KKR & Co. will surrender part of its stake in do-it-yourself chainstore operator Maxeda BV as part of a restructuring deal with lenders, according to three people familiar with the matter.
The private-equity manager, together with AlpInvest Partners BV, Cinven Ltd. and Permira Holdings Ltd., is seeking to write off about 200 million euros ($217 million) of junior loans due in 2018 in exchange for equity in the Amsterdam-based company, said the people, who asked not to be identified because it’s private.
The restructuring follows the failure by the private equity investors to find a buyer for the business last year. Maxeda’s management told creditors it also wants to extend the maturity of about 600 million euros of senior loans and credit facilities to 2019 and will pay higher interest margins, the people said.
Nina Suter, a spokeswoman for KKR employed by RLM Finsbury, Vanessa Maydon, a spokeswoman for Cinven, and David Howes Smith, a spokesman for Maxeda, declined to comment on the restructuring plan. Maaike Van Der Schoot, a spokeswoman for AlpInvest, didn’t return calls and e-mails seeking comment on the plans. Noemie de Andia, a spokeswoman for Permira, wasn’t immediately available to comment.
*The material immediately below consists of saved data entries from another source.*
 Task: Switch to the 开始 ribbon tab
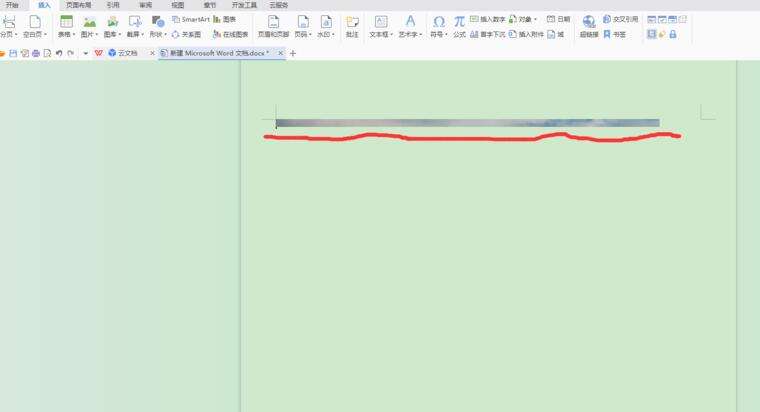pyautogui.click(x=12, y=5)
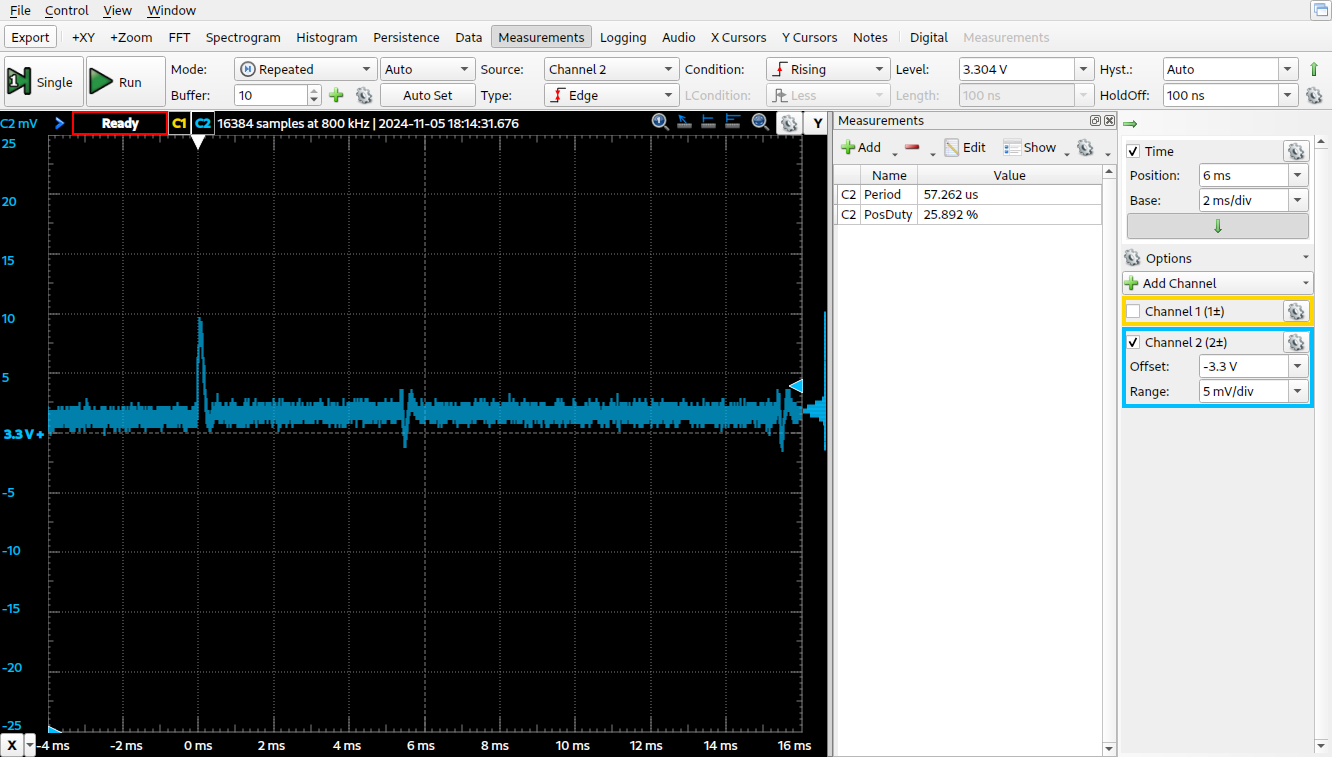Click the C1 channel indicator badge
This screenshot has width=1332, height=757.
pos(179,123)
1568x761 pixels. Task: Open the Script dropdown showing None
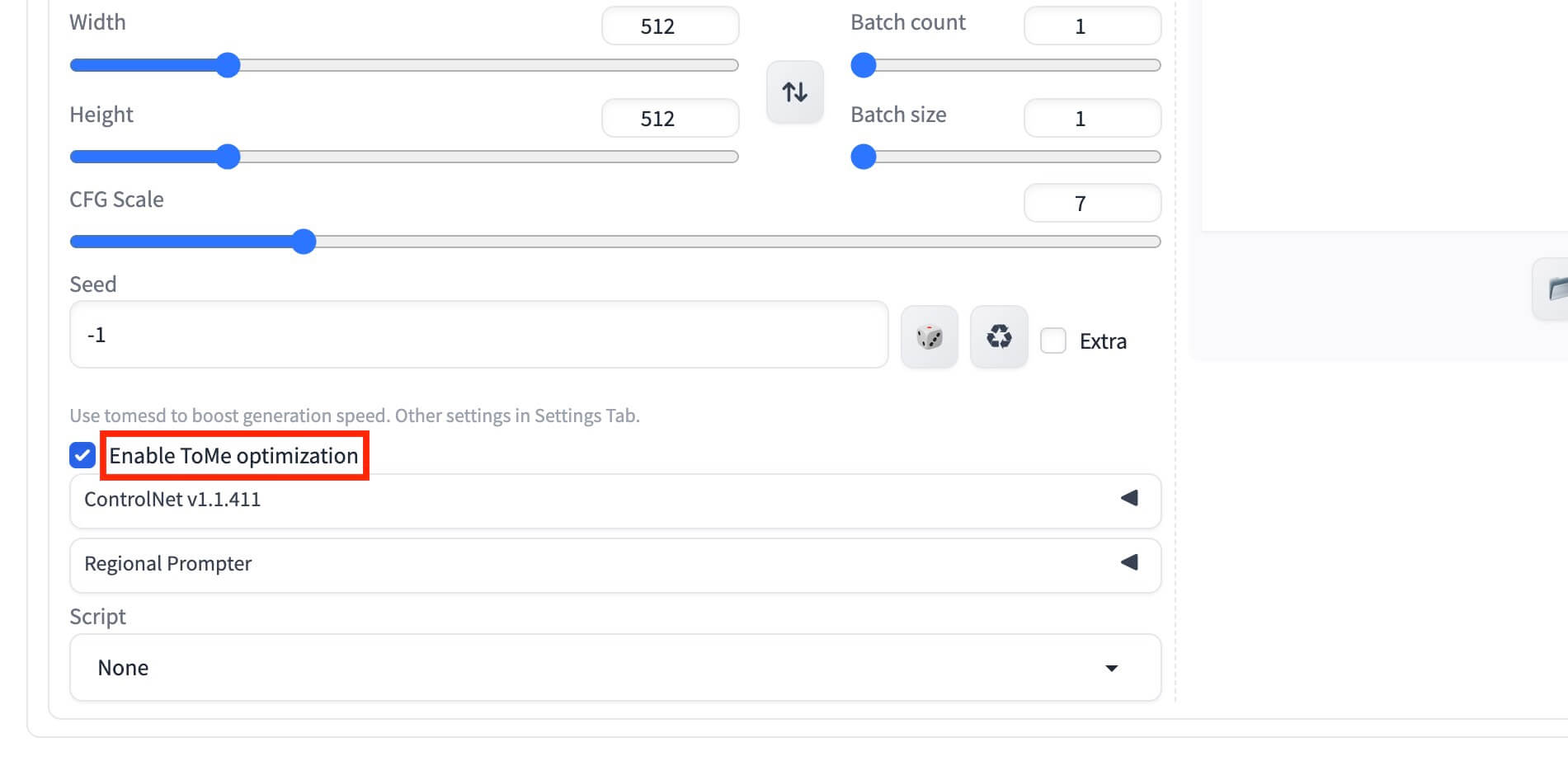(x=614, y=667)
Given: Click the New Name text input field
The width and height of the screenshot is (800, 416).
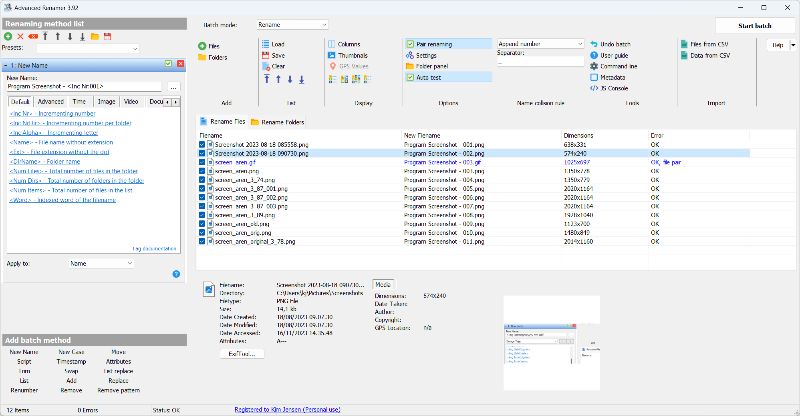Looking at the screenshot, I should pos(86,88).
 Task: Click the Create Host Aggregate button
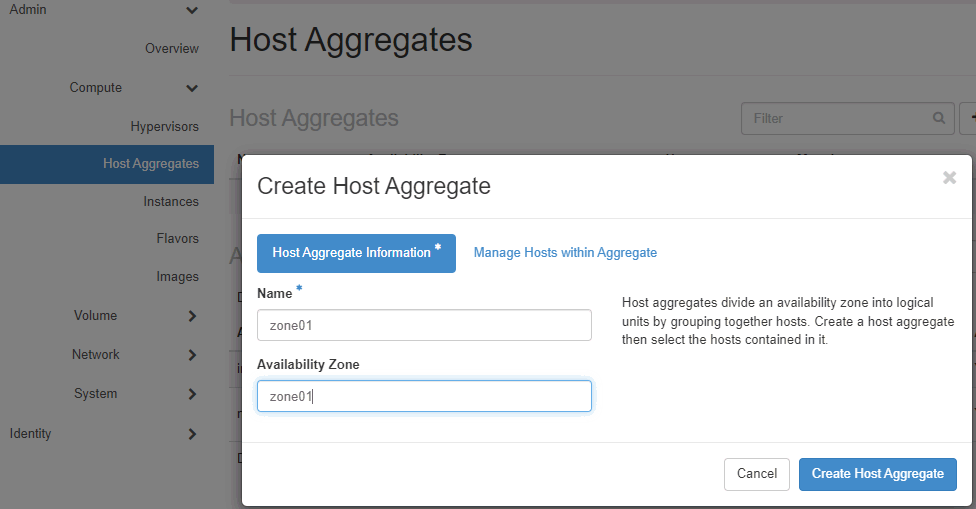[x=877, y=474]
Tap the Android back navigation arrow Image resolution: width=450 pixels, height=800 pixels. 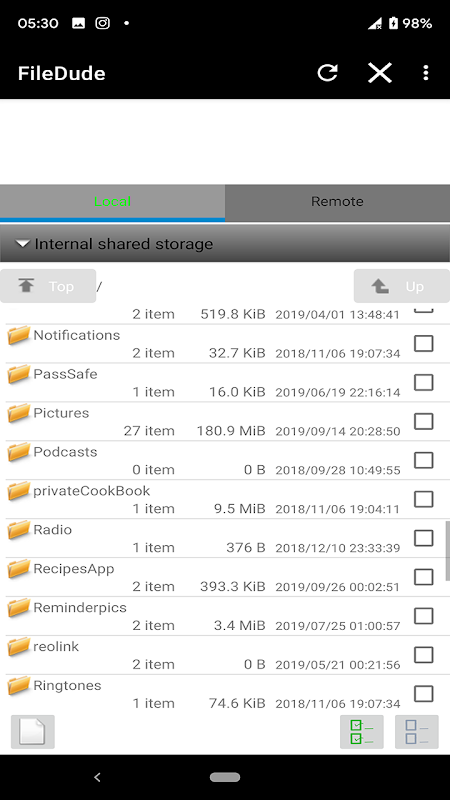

The deal is the second the buyout firms have had to strike with Maxeda lenders in the past two years, after extending the original debt maturities by as much as two years from 2015 and 2016. The retailer’s earnings fell for six consecutive years to 101 million euros in the last financial year ended in January 2014, a 5 percent decline from 2013, according to Maxeda’s annual results.